第5章 · 実践(科目B)·v1.0.0·更新 2026/7/9·読了目安 約15分
変更要約: 初版
5.1リスクアセスメントの実践
この節の要点
現場での情報資産の特定と分類、リスク値の算出(脅威×脆弱性×資産価値)、リスク受容基準の設定、算出したリスクへの対応計画(低減・保有・回避・移転)の立て方を、具体的な組織シナリオで学びます。

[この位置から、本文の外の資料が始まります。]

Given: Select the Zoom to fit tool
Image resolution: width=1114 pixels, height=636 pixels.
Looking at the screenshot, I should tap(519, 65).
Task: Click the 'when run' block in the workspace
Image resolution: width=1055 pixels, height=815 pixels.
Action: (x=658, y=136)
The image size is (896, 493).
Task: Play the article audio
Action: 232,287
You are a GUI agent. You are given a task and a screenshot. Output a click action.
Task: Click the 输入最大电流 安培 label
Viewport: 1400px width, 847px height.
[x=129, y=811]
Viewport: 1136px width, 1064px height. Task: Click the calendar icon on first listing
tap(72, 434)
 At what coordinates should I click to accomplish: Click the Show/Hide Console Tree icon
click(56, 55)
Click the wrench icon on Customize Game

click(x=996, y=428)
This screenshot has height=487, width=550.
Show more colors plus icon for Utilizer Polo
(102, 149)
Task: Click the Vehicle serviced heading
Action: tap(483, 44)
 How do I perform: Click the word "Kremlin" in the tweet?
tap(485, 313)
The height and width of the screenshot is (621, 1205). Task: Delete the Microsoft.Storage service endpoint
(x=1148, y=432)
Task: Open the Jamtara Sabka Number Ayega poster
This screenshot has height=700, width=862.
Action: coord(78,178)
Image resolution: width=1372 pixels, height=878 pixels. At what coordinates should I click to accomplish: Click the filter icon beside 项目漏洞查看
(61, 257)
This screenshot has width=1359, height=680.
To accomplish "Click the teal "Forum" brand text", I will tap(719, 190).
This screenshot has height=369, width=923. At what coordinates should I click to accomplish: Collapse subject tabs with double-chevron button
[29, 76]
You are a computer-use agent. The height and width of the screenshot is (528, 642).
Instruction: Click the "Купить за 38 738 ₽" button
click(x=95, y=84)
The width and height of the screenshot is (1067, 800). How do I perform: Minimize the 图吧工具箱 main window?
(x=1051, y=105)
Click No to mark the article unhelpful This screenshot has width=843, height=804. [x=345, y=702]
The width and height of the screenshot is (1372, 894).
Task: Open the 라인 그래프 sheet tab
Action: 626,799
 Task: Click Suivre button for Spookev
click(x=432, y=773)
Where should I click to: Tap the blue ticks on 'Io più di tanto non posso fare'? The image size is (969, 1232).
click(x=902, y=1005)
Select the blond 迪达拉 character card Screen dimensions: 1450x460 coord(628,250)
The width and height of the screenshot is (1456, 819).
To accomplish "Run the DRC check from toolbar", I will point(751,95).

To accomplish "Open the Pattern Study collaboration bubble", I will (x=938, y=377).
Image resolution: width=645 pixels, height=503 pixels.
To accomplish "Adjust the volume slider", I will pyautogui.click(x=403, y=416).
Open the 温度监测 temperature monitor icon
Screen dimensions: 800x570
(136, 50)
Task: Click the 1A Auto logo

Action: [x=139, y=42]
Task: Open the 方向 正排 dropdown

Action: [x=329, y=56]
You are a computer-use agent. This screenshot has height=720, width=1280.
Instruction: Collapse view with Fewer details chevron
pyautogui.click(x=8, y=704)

情報セキュリティ管理者の実務は「なんとなく危なそうだから対策する」では成り立ちません。どの情報資産が・どの脅威に対して・どれくらいのリスクを持つかを数値や基準で可視化し、限られた予算・人員の中で優先順位をつけて対応することが求められます。科目Bでは、この一連の判断プロセスを現場の状況に当てはめて答える力が問われます。
5.1.1情報資産の特定と分類
- 情報資産=組織が保有する、保護すべき対象。顧客名簿・契約書・設計図面のような情報そのものだけでなく、それを扱うサーバー・PC・記録媒体・ソフトウェア、さらには業務ノウハウを持つ人材も含めて洗い出す必要があります。棚卸しの段階で対象を狭く取ると、後のリスクアセスメント自体が抜け漏れを持ったまま進んでしまいます。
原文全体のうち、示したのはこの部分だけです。